By Dom Serafini
This is the story of a small grocery store owner in Boston who prospered enough to send his firstborn to an elite business school. The old man, a Greek immigrant, started as a street vendor, opening his first store with enormous sacrifices, using street smarts, pragmatism (a fancy word for his down-to-earth nature) and life experience. He knew that in order to make a profit, he had to buy wholesale merchandise at $1 and sell it for $5, in order to cover all his expenses. He learned that if a competitor across the street was selling the same product for $4, the secret was to keep his store clean, comfortable and welcoming, in order to maintain his profit margin.

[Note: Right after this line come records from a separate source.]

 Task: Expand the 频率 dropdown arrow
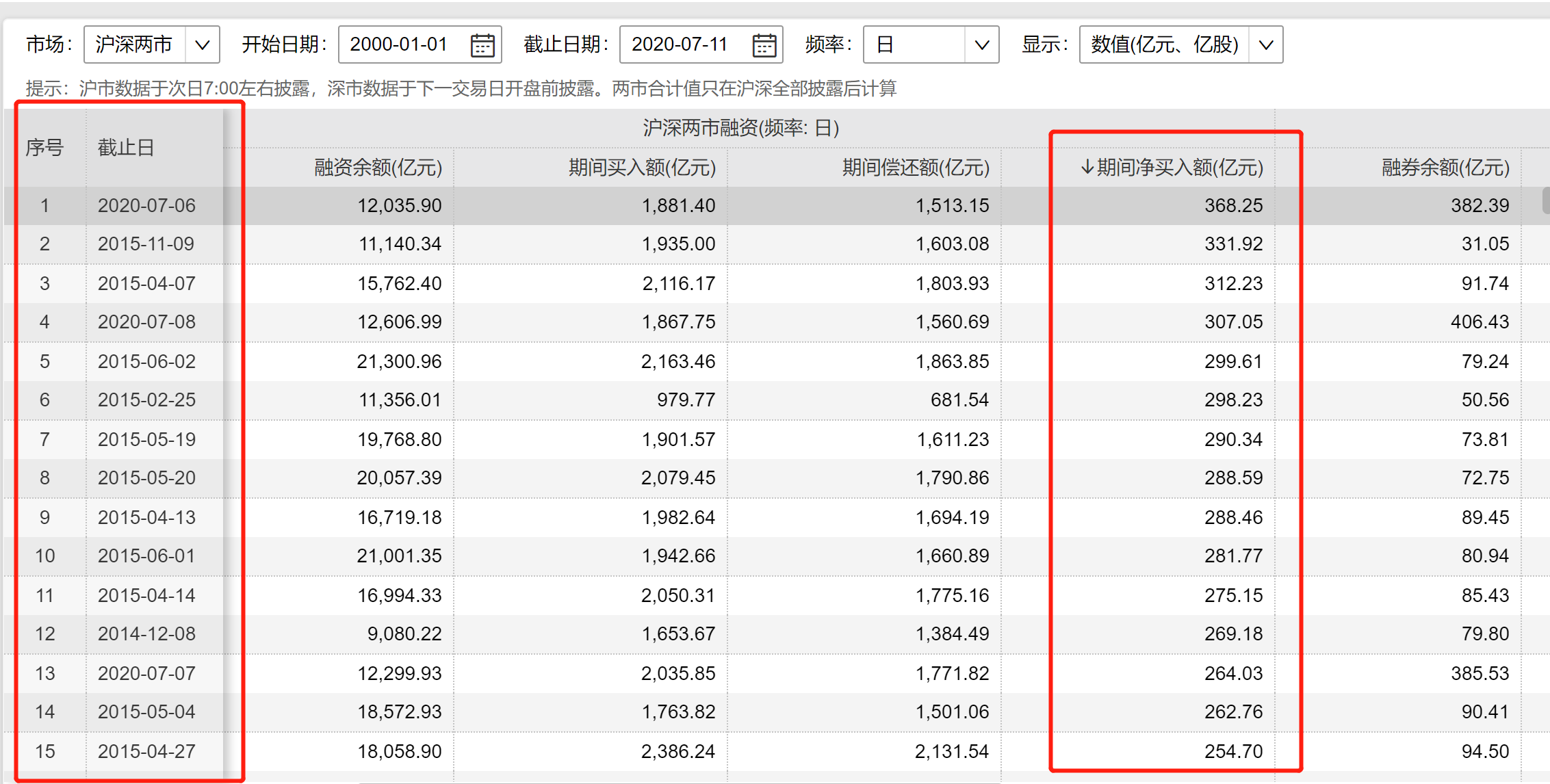pos(981,45)
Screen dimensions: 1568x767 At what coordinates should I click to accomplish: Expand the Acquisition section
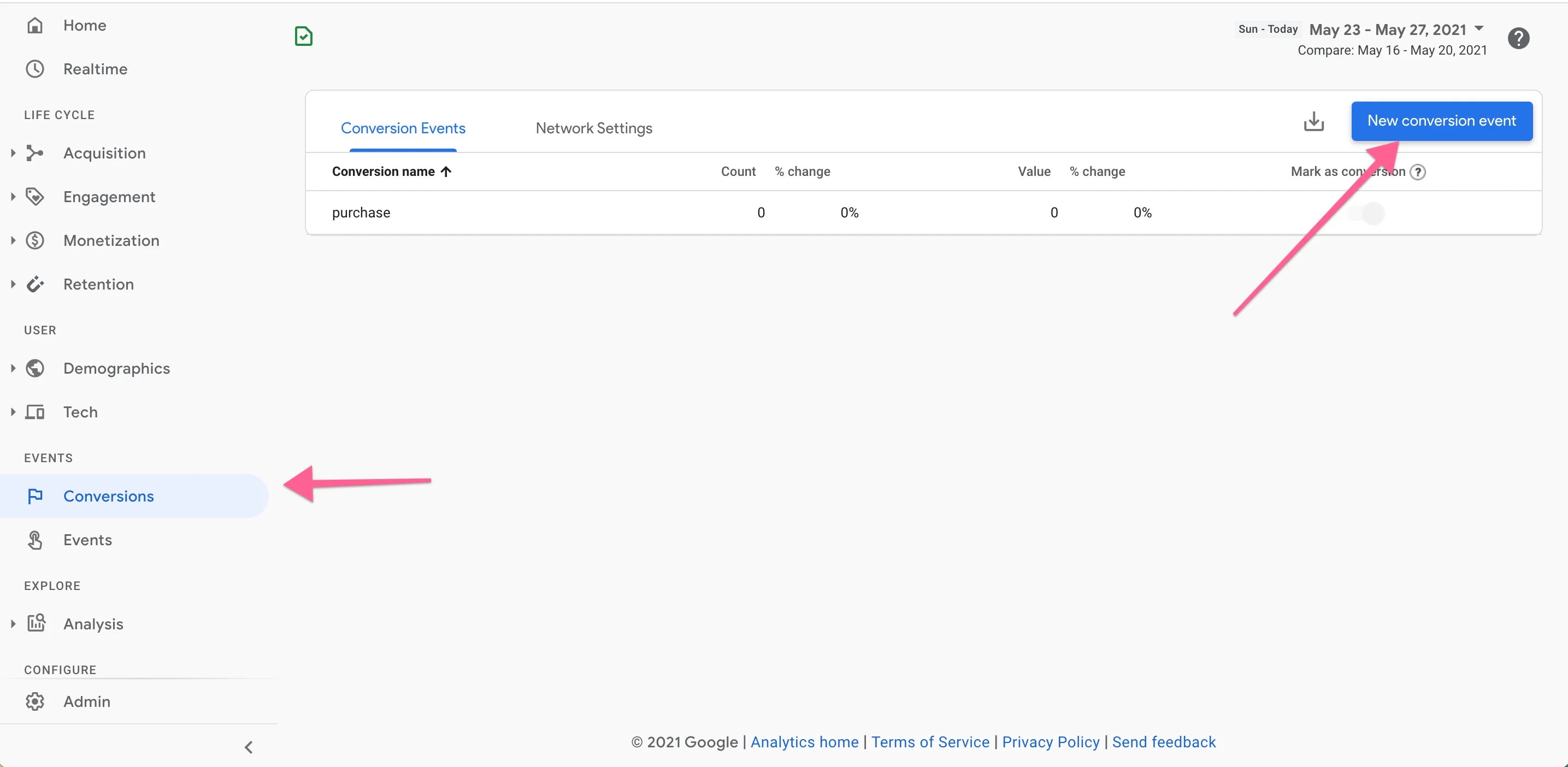point(13,153)
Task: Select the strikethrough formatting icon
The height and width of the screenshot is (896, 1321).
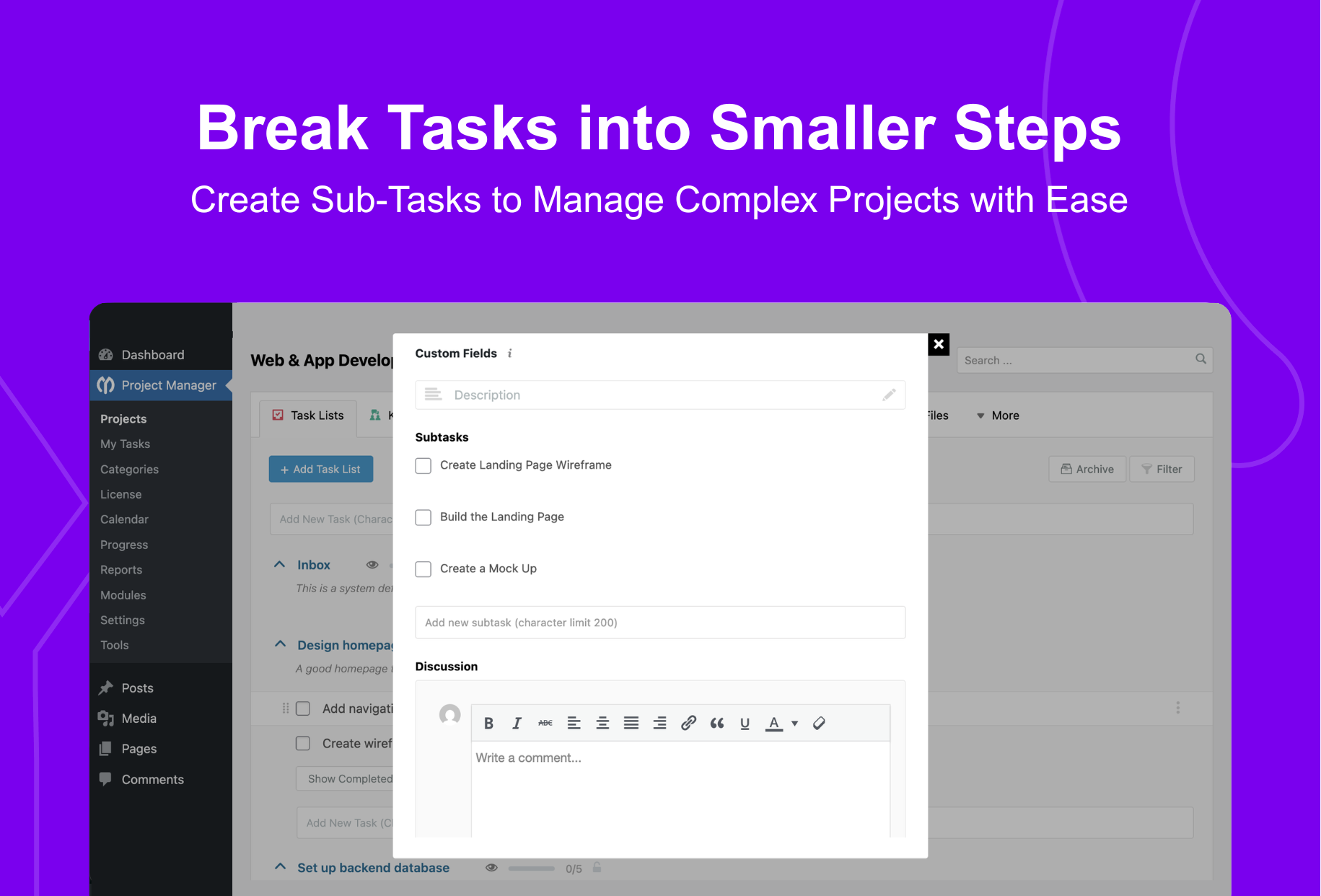Action: click(545, 723)
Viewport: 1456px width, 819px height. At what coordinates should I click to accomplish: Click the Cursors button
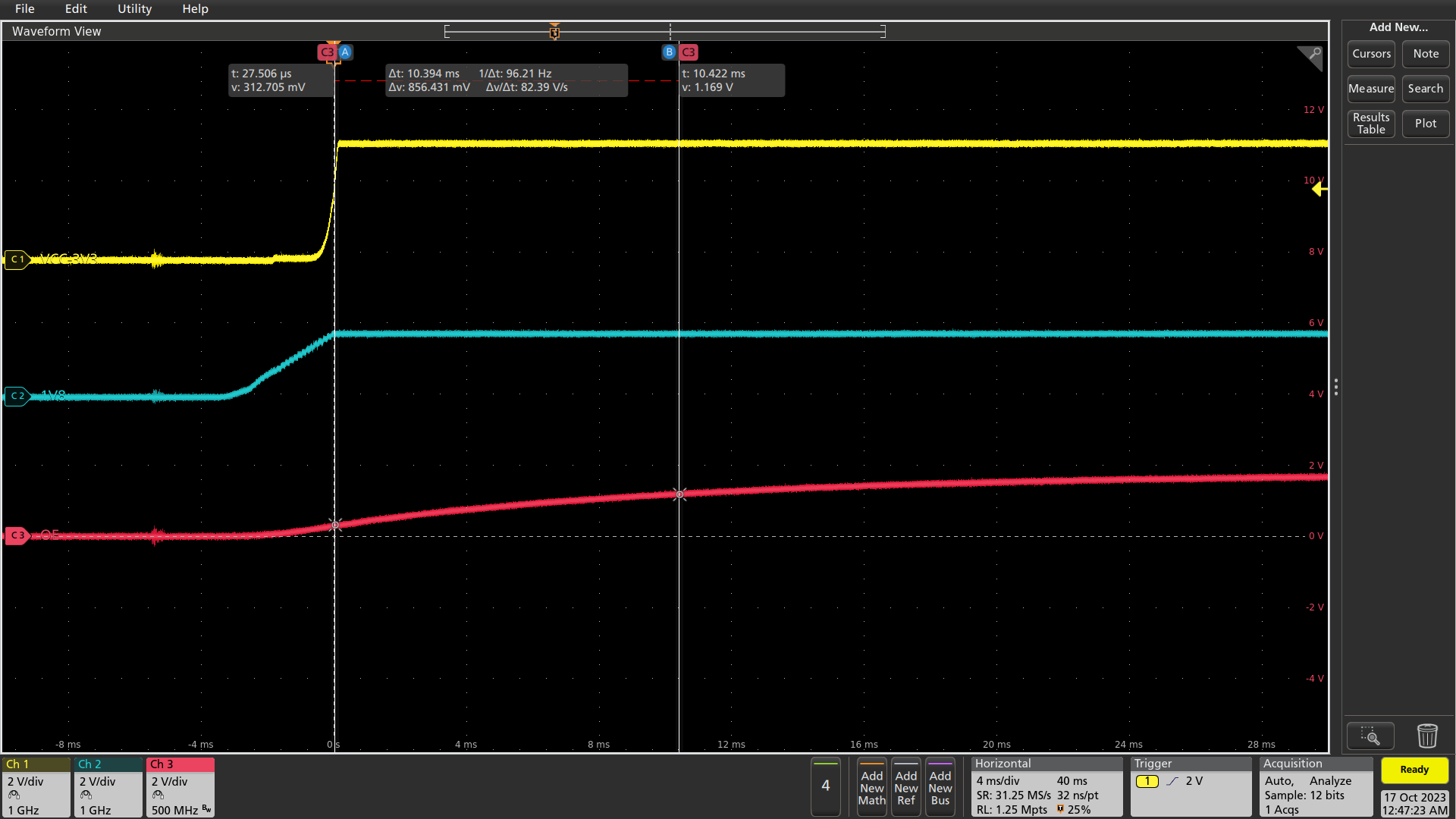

When his competitor (the one across the street) added to the lower price the same service and cleanliness, he started to advertise; first by having his wife embroider a sales sign (it looked better than a hand-painted sign), with offers of a gadget costing 50¢. This way, by keeping the price at $5, he’d still be making 50¢ more than the competitor.
Through ingenuity and hard work, the grocer was able to grow and expand his business into a small supermarket. Meanwhile his son was ready to go to school for something that his father always wanted for him: a Masters in Business Administration (MBA
His son’s conception could be a story unto itself: He was born after the grocer opened his store. The grocer had met a local girl while he was peddling his goods with a cart. The girl didn’t see much prospect in that line of business and tried to persuade him to accept a much more secure job with the local post office that her father, a deputy sheriff, could get for him
But the young and resourceful street vendor had other expectations in life and was willing to risk security for success in another field, for which he had more passion
The girl, however, did not share his passion and eagerness to take risks and, most importantly, was not willing to sacrifice her youth to help him build something she considered a dream. So they parted ways
It was only once the street vendor became a grocer with clear prospects for growth that the girl, fresh from some dull experiences with “more secure suitors,” came back to him with the promise of embracing his dreams. And one of his dreams was to send their first-born to B-school
And so, after stellar years at high school and four years at a state university, the firstborn was sent, without a scholarship — with a bank loan taken out by his father — to one of the country’s best business schools: Stanford University (in 2005 tuition reached $41,340 per year!).
Throughout the university years, the son would explain to his father some of the business techniques in which he was being trained. For example, he would tell him about the entertainment business: “The MBAs’ traditional modus operandi in that field is to load a company with debt, slash costs, and squeeze as much money out of it as they can, then sell it.”
Not yet fully trained, he would candidly admit, though, that, “Yes, this is short-term thinking being applied to a business with long-term challenges, considering that it takes at least five years just to get a movie onto screens,” but the goal here is to make money as an end unto itself.
Not once, however, during his MBA courses would he criticize or negatively comment on his father’s business practices, even though it was clearly his father’s innermost wish to hear his comments –– hoping to bring new ideas into his business (the so-called “thinking outside the box”) and to validate the old man’s business instincts.
It was only when the son graduated with a job already waiting in the wings, that he began lecturing his father about his “outdated” (i.e. old-fashioned) business practices. At first, to play devil’s advocate more than to show contempt, the old man would point out that, after all, busy as he was with school, his son had never learned about the grocery business. At which point the son would quickly reply that: “The world’s best minds trained us to run any business. We don’t have to know or understand how they work. We use formulas, models, charts… . And I can tell you, if you don’t start cutting costs by reducing your workforce, slashing advertising, finding cheaper outsourced services –– like cleaning services –– and looking for better wholesale deals, you’ll be out of business in six months.”
So the grocer took the free advice from his son, who, in the meanwhile, became one of the studios’ top-level executives. After a year, the grocer was interviewed by a local paper –– eager to report on a native son’s successes in Hollywood –– and he was quoted as saying: “My son, an MBA, told me to do certain things or I would not be in business within six months. I followed his advice and, as he originally predicted, I went out of business in exactly six months.”